4.5 En ce qui concerne l'évaluation du caractère invalidant des affections psychosomatiques et psychiques, l'appréciation de la capacité de travail par un médecin psychiatre est soumise à un contrôle (libre) des organes chargés de l'application du droit à la lumière de l'ATF 141 V 281 (ATF 145 V 361 consid. 4.3 ; arrêt du Tribunal fédéral 9C_585/2019 du 3 juin 2020 consid. 2 et les références). Il peut ainsi arriver que les organes d'application du droit se distancient de l'évaluation médicale de la capacité de travail établie par l’expertise sans que celle-ci ne perde sa valeur probante (arrêt du Tribunal fédéral 9C_128/2018 du 17 juillet 2018 consid. 2.2 et les références). Du point de vue juridique, il est même nécessaire de s’écarter de l’appréciation médicale de la capacité de travail si l’évaluation n’est pas suffisamment motivée et compréhensible au vu des indicateurs pertinents, ou n’est pas convaincante du point de vue des éléments de preuve instaurés par l’ATF 141 V 281. S’écarter de l’évaluation médicale est alors admissible, du point de vue juridique, sans que d’autres investigations médicales ne soient nécessaires (arrêt du Tribunal fédéral 9C_832/2019 du 6 mai 2020 consid. 2.2). Toutefois, lorsque l’administration ou le juge, au terme de son appréciation des preuves, parvient à la conclusion que le rapport d'expertise évalue la capacité de travail en fonction des critères de médecine des assurances établis dans l'ATF 141 V 281 et qu’il satisfait en outre aux exigences générales en matière de preuves (ATF 134 V 231 consid. 5.1), il a force probante et ses conclusions sur la capacité de travail doivent être suivies par les organes d'application de la loi.

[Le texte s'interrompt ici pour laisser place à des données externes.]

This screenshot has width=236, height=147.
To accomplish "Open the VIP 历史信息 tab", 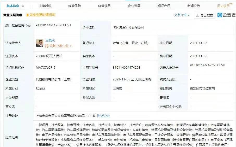I will click(x=223, y=6).
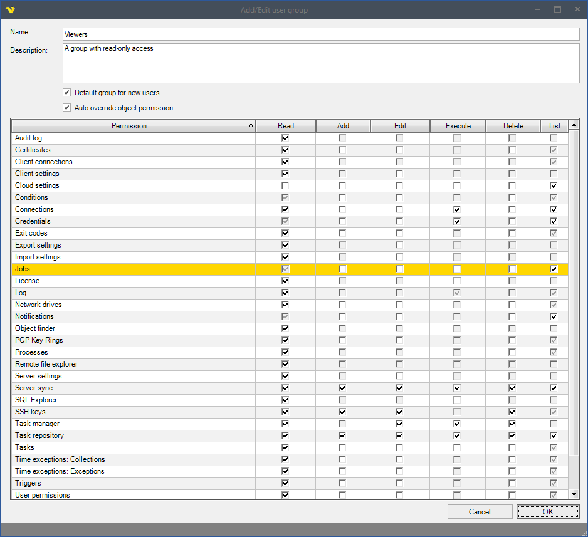Viewport: 588px width, 537px height.
Task: Close the Add/Edit user group dialog
Action: pyautogui.click(x=577, y=10)
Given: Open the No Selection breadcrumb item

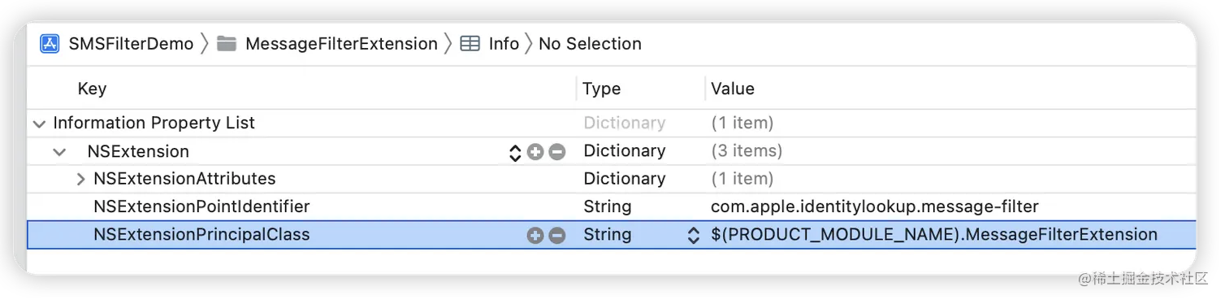Looking at the screenshot, I should pos(590,44).
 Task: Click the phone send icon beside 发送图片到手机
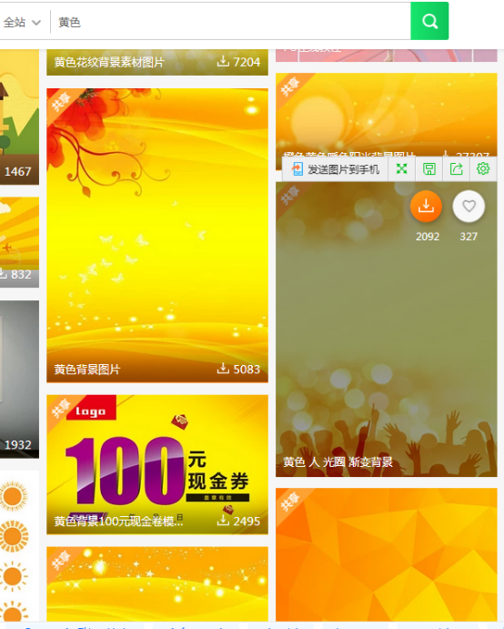tap(297, 169)

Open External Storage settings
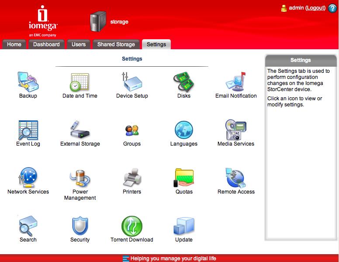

Une appréciation juridique parallèle libre en fonction de la grille d'évaluation normative et structurée ne doit pas être entreprise (cf. ATF 145 V 361 consid. 4.3 ; arrêt du Tribunal fédéral 8C_213/2020 du 19 mai 2020 consid. 4.3 et les références).

En fin de compte, la question décisive est toujours celle des répercussions fonctionnelles d'un trouble. La preuve d'une incapacité de travail de longue durée et significative liée à l’état de santé ne peut être considérée comme rapportée que si, dans le cadre d’un examen global, les éléments de preuve pertinents donnent une image cohérente de l’existence de limitations dans tous les domaines de la vie. Si ce n'est pas le cas, la preuve d'une limitation invalidante de la capacité de travail n'est pas rapportée et l'absence de preuve doit être supportée par la personne concernée (cf. arrêt du Tribunal fédéral 8C_423/2019 du 7 février 2020 consid. 3.2.2 et les références).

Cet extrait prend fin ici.